What to do:
Once the line containing "Image resolution: width=707" is located, output it and every line after it through the end of the records, exactly as written and nothing else.

Data records:
*** Begin section ***

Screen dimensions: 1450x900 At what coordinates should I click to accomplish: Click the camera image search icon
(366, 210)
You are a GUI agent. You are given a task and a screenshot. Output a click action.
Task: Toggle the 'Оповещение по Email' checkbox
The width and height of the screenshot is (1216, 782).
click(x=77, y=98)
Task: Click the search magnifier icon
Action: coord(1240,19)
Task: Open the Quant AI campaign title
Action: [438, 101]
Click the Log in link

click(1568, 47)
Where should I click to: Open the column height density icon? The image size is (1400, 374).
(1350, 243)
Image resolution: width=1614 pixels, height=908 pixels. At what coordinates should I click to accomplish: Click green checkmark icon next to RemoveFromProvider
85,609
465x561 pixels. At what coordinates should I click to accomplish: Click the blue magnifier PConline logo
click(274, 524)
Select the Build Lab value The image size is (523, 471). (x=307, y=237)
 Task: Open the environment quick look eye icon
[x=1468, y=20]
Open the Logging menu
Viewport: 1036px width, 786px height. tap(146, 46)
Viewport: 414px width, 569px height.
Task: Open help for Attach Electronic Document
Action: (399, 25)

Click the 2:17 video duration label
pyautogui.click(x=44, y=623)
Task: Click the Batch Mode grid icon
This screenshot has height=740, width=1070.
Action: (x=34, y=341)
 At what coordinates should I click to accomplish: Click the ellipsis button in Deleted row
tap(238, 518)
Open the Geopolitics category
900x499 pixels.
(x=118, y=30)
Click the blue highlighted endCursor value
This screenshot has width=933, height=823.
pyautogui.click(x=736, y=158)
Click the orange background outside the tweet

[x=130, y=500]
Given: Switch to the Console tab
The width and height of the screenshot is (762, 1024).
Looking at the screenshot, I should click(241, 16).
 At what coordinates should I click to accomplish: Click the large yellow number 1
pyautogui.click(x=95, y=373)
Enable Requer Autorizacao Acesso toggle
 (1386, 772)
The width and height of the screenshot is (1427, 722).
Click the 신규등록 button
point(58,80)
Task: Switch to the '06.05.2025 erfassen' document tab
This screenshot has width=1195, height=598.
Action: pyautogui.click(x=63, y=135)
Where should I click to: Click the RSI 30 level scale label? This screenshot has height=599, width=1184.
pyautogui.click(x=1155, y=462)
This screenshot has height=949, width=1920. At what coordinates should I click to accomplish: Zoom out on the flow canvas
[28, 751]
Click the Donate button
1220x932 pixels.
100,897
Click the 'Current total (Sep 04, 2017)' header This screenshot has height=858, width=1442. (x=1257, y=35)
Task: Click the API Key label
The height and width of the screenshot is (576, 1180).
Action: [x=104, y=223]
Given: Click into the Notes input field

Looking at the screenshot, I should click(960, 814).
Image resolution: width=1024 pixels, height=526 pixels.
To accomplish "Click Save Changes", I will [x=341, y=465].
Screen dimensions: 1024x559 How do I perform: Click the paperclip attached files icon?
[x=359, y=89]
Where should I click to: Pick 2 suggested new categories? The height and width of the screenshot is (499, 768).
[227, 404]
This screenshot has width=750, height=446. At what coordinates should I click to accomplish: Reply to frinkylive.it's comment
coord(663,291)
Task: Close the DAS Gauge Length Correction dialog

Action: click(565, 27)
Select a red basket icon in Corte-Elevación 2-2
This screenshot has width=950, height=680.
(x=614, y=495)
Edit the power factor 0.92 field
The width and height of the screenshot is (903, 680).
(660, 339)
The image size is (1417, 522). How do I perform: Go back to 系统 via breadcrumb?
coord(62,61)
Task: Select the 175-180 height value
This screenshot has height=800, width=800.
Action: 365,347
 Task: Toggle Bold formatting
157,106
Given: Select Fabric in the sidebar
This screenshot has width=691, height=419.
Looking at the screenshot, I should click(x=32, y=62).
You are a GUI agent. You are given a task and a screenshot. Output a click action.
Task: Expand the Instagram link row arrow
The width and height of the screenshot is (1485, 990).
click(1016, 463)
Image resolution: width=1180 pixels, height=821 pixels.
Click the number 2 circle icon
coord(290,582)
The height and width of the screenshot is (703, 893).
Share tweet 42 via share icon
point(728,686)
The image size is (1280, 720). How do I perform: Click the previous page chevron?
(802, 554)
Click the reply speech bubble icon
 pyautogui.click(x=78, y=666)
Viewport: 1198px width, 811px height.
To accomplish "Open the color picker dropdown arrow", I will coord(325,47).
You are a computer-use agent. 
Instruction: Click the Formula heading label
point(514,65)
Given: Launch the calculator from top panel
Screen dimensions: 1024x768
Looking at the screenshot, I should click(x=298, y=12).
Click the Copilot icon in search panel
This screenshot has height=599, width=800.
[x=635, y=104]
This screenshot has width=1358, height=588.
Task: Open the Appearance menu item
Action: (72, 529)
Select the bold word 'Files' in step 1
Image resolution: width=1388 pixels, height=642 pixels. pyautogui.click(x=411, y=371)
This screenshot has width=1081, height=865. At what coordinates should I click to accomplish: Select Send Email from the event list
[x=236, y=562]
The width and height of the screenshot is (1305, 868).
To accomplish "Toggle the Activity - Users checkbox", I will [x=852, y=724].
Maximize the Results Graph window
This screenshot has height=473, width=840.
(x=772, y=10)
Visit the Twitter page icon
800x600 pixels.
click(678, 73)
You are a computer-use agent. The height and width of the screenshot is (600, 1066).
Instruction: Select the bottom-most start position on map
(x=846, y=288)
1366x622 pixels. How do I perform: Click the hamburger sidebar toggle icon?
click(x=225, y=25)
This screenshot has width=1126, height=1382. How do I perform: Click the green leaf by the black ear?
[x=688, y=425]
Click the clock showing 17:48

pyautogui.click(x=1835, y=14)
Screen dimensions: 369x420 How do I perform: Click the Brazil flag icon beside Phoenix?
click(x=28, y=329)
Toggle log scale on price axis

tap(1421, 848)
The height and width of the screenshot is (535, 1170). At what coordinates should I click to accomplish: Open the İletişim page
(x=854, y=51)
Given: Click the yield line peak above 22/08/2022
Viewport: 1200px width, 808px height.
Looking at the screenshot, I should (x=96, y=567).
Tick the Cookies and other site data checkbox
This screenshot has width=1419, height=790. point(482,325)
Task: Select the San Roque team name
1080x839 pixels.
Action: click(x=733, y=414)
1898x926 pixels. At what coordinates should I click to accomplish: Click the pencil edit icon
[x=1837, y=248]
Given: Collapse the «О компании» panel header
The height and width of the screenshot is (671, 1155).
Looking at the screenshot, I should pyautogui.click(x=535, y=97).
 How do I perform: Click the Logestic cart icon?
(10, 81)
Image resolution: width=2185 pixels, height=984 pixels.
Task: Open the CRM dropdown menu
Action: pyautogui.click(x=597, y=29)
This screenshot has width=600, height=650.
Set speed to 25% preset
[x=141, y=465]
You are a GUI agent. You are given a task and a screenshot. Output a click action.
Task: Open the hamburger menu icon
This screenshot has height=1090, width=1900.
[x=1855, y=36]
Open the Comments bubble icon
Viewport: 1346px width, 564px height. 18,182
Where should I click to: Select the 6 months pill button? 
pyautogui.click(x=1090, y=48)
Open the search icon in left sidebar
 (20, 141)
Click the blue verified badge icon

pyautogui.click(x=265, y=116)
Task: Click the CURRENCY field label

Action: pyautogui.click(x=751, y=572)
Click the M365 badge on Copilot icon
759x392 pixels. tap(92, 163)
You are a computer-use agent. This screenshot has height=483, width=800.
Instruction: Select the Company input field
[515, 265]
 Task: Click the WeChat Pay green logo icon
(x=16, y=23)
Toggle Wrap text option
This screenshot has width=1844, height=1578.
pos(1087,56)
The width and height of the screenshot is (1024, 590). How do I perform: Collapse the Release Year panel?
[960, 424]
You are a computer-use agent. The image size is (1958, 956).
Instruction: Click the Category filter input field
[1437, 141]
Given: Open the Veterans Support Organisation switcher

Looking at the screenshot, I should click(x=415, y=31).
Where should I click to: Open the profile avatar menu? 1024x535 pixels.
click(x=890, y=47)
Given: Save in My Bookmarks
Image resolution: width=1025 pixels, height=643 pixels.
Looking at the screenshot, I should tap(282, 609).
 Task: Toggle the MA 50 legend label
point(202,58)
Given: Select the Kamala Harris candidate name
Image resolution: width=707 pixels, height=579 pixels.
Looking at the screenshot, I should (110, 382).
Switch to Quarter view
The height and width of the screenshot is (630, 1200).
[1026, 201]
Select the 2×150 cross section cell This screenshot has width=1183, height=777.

*** End section ***

Answer for the task:
Image resolution: width=707 pixels, height=579 pixels.
Looking at the screenshot, I should (110, 382).
Switch to Quarter view
The height and width of the screenshot is (630, 1200).
[1026, 201]
Select the 2×150 cross section cell This screenshot has width=1183, height=777.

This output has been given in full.